§ Problem to work on
Output the items below verbatim, from the first item through the line that contains "coord(50,153)", with both ends included.
───── Input for this task
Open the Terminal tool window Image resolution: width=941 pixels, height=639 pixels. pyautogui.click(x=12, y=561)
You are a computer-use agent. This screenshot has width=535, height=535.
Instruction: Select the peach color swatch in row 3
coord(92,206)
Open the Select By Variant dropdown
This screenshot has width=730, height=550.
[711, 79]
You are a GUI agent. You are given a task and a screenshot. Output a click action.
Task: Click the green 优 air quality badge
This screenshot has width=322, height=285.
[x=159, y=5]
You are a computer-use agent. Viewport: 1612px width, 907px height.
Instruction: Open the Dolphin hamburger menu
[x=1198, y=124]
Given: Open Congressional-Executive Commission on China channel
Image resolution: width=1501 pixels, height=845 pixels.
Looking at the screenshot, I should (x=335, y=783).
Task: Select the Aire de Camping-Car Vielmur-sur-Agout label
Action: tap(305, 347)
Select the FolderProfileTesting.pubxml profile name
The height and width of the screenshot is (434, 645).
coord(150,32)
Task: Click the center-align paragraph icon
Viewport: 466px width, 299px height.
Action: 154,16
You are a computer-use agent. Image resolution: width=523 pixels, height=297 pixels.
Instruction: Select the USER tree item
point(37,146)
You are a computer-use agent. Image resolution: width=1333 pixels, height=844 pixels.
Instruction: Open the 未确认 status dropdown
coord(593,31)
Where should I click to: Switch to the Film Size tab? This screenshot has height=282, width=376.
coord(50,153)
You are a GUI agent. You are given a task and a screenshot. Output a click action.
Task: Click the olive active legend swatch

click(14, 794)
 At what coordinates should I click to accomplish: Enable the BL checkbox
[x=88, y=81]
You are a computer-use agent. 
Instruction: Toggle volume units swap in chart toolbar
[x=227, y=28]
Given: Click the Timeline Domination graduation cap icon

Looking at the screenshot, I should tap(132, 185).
──────────
§ Task result
Open the Terminal tool window Image resolution: width=941 pixels, height=639 pixels. pyautogui.click(x=12, y=561)
You are a computer-use agent. This screenshot has width=535, height=535.
Instruction: Select the peach color swatch in row 3
coord(92,206)
Open the Select By Variant dropdown
This screenshot has width=730, height=550.
[711, 79]
You are a GUI agent. You are given a task and a screenshot. Output a click action.
Task: Click the green 优 air quality badge
This screenshot has width=322, height=285.
[x=159, y=5]
You are a computer-use agent. Viewport: 1612px width, 907px height.
Instruction: Open the Dolphin hamburger menu
[x=1198, y=124]
Given: Open Congressional-Executive Commission on China channel
Image resolution: width=1501 pixels, height=845 pixels.
Looking at the screenshot, I should (x=335, y=783).
Task: Select the Aire de Camping-Car Vielmur-sur-Agout label
Action: tap(305, 347)
Select the FolderProfileTesting.pubxml profile name
The height and width of the screenshot is (434, 645).
coord(150,32)
Task: Click the center-align paragraph icon
Viewport: 466px width, 299px height.
Action: 154,16
You are a computer-use agent. Image resolution: width=523 pixels, height=297 pixels.
Instruction: Select the USER tree item
point(37,146)
You are a computer-use agent. Image resolution: width=1333 pixels, height=844 pixels.
Instruction: Open the 未确认 status dropdown
coord(593,31)
Where should I click to: Switch to the Film Size tab? This screenshot has height=282, width=376.
coord(50,153)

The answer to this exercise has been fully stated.